### YOUR ASSIGNMENT
Your answer should repeat every record verbatim.

### EXTRACTED ENTRIES
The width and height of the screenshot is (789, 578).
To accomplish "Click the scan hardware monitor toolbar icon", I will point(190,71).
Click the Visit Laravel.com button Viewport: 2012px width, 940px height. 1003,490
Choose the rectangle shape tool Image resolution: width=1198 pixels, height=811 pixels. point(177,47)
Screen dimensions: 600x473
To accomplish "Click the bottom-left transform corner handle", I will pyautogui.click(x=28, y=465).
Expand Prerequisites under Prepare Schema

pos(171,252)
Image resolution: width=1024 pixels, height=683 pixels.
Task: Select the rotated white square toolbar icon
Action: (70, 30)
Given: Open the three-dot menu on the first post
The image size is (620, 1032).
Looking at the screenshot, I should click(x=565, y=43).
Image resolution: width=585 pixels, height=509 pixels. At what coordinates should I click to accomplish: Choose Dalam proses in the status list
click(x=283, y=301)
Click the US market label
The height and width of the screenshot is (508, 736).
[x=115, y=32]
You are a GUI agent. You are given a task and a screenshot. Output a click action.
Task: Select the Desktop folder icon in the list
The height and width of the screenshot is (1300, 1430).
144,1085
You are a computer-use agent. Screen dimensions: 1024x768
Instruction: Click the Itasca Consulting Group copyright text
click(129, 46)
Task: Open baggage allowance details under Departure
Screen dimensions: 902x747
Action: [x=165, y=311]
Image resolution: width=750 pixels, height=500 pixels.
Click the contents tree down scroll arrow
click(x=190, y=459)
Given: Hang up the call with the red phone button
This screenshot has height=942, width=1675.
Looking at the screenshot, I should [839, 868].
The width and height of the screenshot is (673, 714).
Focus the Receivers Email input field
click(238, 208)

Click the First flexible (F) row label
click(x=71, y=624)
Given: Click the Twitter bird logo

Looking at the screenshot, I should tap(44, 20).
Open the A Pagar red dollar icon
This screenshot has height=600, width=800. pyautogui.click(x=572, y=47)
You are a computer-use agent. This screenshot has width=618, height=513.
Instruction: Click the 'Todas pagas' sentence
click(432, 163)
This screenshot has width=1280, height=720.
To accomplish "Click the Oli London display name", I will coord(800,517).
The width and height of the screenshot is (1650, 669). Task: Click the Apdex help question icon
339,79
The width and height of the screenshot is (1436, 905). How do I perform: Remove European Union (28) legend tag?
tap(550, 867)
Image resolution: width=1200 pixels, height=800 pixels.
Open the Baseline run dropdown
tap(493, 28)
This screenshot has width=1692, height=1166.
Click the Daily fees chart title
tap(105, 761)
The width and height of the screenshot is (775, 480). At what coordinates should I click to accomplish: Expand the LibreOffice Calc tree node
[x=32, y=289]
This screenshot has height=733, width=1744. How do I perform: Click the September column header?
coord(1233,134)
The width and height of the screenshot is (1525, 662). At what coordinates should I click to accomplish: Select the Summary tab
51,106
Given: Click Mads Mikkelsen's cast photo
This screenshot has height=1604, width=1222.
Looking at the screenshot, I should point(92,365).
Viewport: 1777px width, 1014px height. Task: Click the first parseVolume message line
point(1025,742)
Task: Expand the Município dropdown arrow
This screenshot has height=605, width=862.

### SOLUTION
The width and height of the screenshot is (789, 578).
To accomplish "Click the scan hardware monitor toolbar icon", I will point(190,71).
Click the Visit Laravel.com button Viewport: 2012px width, 940px height. 1003,490
Choose the rectangle shape tool Image resolution: width=1198 pixels, height=811 pixels. point(177,47)
Screen dimensions: 600x473
To accomplish "Click the bottom-left transform corner handle", I will pyautogui.click(x=28, y=465).
Expand Prerequisites under Prepare Schema

pos(171,252)
Image resolution: width=1024 pixels, height=683 pixels.
Task: Select the rotated white square toolbar icon
Action: (70, 30)
Given: Open the three-dot menu on the first post
The image size is (620, 1032).
Looking at the screenshot, I should click(x=565, y=43).
Image resolution: width=585 pixels, height=509 pixels. At what coordinates should I click to accomplish: Choose Dalam proses in the status list
click(x=283, y=301)
Click the US market label
The height and width of the screenshot is (508, 736).
[x=115, y=32]
You are a GUI agent. You are given a task and a screenshot. Output a click action.
Task: Select the Desktop folder icon in the list
The height and width of the screenshot is (1300, 1430).
144,1085
You are a computer-use agent. Screen dimensions: 1024x768
Instruction: Click the Itasca Consulting Group copyright text
click(129, 46)
Task: Open baggage allowance details under Departure
Screen dimensions: 902x747
Action: [x=165, y=311]
Image resolution: width=750 pixels, height=500 pixels.
Click the contents tree down scroll arrow
click(x=190, y=459)
Given: Hang up the call with the red phone button
This screenshot has height=942, width=1675.
Looking at the screenshot, I should [839, 868].
The width and height of the screenshot is (673, 714).
Focus the Receivers Email input field
click(238, 208)

Click the First flexible (F) row label
click(x=71, y=624)
Given: Click the Twitter bird logo

Looking at the screenshot, I should tap(44, 20).
Open the A Pagar red dollar icon
This screenshot has height=600, width=800. pyautogui.click(x=572, y=47)
You are a computer-use agent. This screenshot has width=618, height=513.
Instruction: Click the 'Todas pagas' sentence
click(432, 163)
This screenshot has width=1280, height=720.
To accomplish "Click the Oli London display name", I will coord(800,517).
The width and height of the screenshot is (1650, 669). Task: Click the Apdex help question icon
339,79
The width and height of the screenshot is (1436, 905). How do I perform: Remove European Union (28) legend tag?
tap(550, 867)
Image resolution: width=1200 pixels, height=800 pixels.
Open the Baseline run dropdown
tap(493, 28)
This screenshot has width=1692, height=1166.
Click the Daily fees chart title
tap(105, 761)
The width and height of the screenshot is (775, 480). At what coordinates should I click to accomplish: Expand the LibreOffice Calc tree node
[x=32, y=289]
This screenshot has height=733, width=1744. How do I perform: Click the September column header?
coord(1233,134)
The width and height of the screenshot is (1525, 662). At what coordinates should I click to accomplish: Select the Summary tab
51,106
Given: Click Mads Mikkelsen's cast photo
This screenshot has height=1604, width=1222.
Looking at the screenshot, I should point(92,365).
Viewport: 1777px width, 1014px height. Task: Click the first parseVolume message line
point(1025,742)
Task: Expand the Município dropdown arrow
This screenshot has height=605, width=862.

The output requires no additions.